Records for the task Block Start
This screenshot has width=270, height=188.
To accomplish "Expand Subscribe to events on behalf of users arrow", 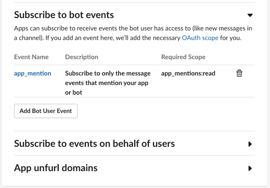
Records for the task Block End
Records for the task Block Start
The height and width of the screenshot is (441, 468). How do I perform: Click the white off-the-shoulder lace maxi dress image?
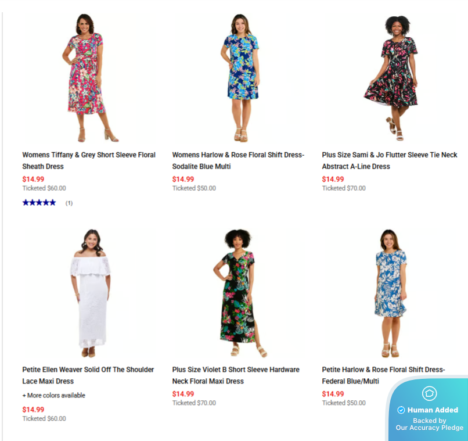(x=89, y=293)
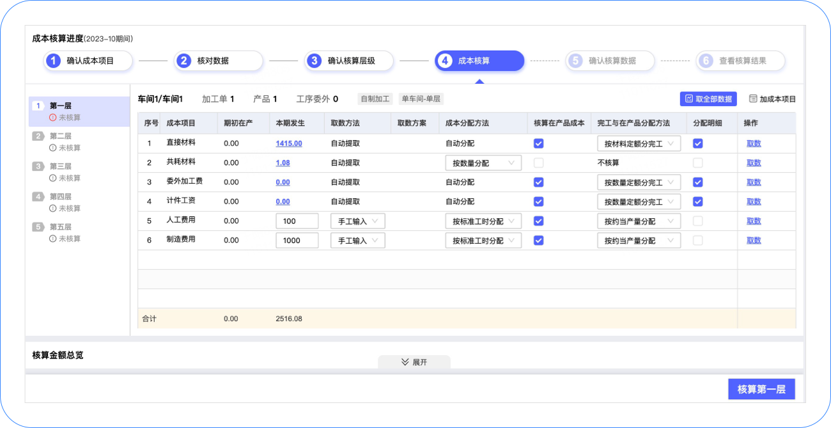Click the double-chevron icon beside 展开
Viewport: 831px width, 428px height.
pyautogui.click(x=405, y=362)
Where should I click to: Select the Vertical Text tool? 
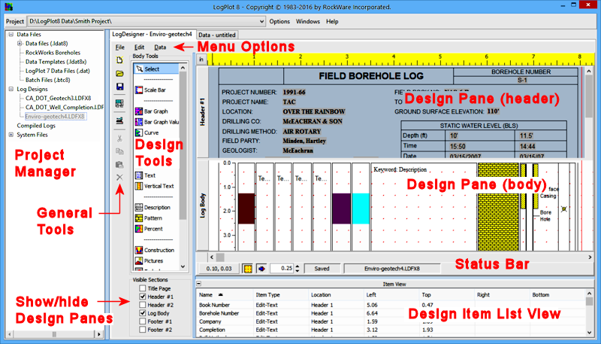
Records for the task Block End
▸ **What you are asked to do**:
In the listing above, the required lines run from the line with "This screenshot has width=270, height=188." through the line with "Subscribe to events". Output exactly those lines, omitting pictures.

▸ **Written answer**:
This screenshot has width=270, height=188.
To accomplish "Expand Subscribe to events on behalf of users arrow", 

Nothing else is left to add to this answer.